Exhibit 5.1
Conyers Dill &
Pearman
Barristers & Attorneys
50 Raffles Place #18-04
Singapore Land Tower, Singapore 048623
Telephone (65) 62236006
Facsimile (65) 62237887
10 March 2004
China Yuchai International Limited
16 Raffles Quay #26-00
Hong Leong Building
Singapore 048581
Dear Sirs
China Yuchai International Limited (the “Company”)
Bermuda legal opinion
We have acted as special Bermuda legal counsel to the Company in connection with the offering for sale by certain selling shareholders named in the prospectus contained in the registration statement on Form F-3 of the Company (the “Registration Statement”) of 9,931,169 existing ordinary shares in the Company (the “Sale Shares”), par value US$0.10 per Sale Share as described in the Registration Statement to be filed with the United States Securities and Exchange Commission (the “Securities and Exchange Commission”) on or about the date hereof.
For the purposes of giving this opinion, we have examined copies of the following documents:
(i) | the Registration Statement and the prospectus contained therein; |
(ii) | the register of members of the Company; and |
(iii) | resolutions and minutes of meetings of the directors and members of the Company, as the case may be, relating to the issue or transfer of the Sale Shares to the selling shareholders named in the Registration Statement (the “Minutes”). |
We have also reviewed the memorandum of association and the bye-laws of the Company and such other documents and made such enquiries as to questions of law as we have deemed necessary in order to render the opinion set forth below.
We have assumed (a) the genuineness and authenticity of all signatures and the conformity to the originals of all copies (whether or not certified) examined by us and the authenticity and completeness of the originals from which such copies were taken; (b) that the resolutions contained in the Minutes remain in full force and effect and have not been rescinded or amended; and (c) that there is no provision of the law of any jurisdiction, other than Bermuda, which would have any implication in relation to the opinions expressed herein.
We have made no investigation of and express no opinion in relation to the laws of any jurisdiction other than Bermuda.
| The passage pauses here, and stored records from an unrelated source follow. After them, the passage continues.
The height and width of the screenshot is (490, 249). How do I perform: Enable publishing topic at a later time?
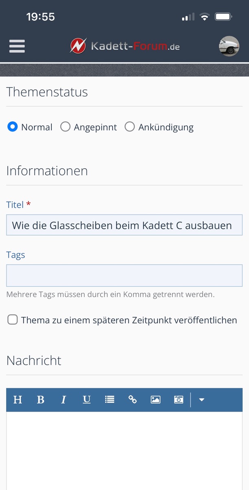click(x=13, y=320)
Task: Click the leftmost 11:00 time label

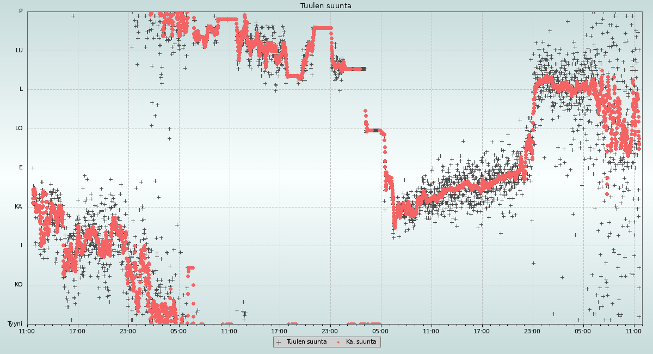Action: pyautogui.click(x=27, y=331)
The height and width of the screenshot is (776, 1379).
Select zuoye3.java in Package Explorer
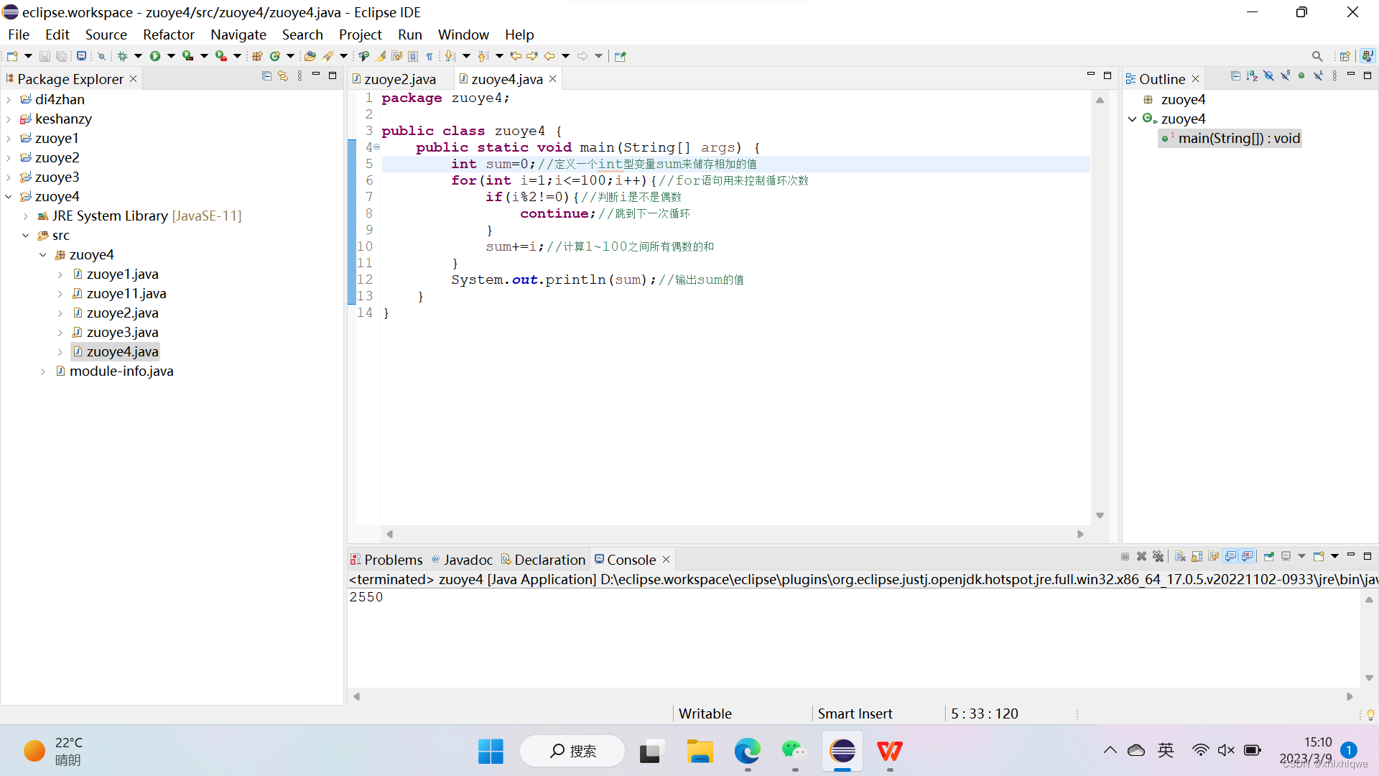pos(122,332)
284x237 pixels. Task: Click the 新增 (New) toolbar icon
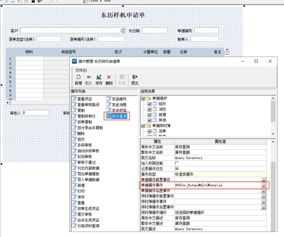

This opinion is to be governed by and construed in accordance with the laws of Bermuda and is limited to and is given on the basis of the current law and practice in Bermuda. Subject as expressly mentioned below, this opinion is issued solely for your benefit and is not to be relied upon by any other person, firm or entity or in respect of any other matter.
On the basis of and subject to the foregoing, we are of the opinion that the Sale Shares were duly authorised for issue by the Company at the time they were issued and have been validly issued and, as far as the Company is concerned, are fully paid and non-assessable (meaning no further sums are payable to the Company with respect to the Sale Shares).
We express no opinion on the title in relation to the Sale Shares.
We hereby consent to the filing of this opinion as an exhibit to the Registration Statement and to the references to us under the headings “Enforceability of Civil Liabilities” and “Legal Matters” in the Registration Statement. In giving such consent, we do not thereby admit that we come within the category of persons whose consent is required under Section 7 of the Securities Act of the United States, or the Rules and Regulations of the Securities and Exchange Commission thereunder.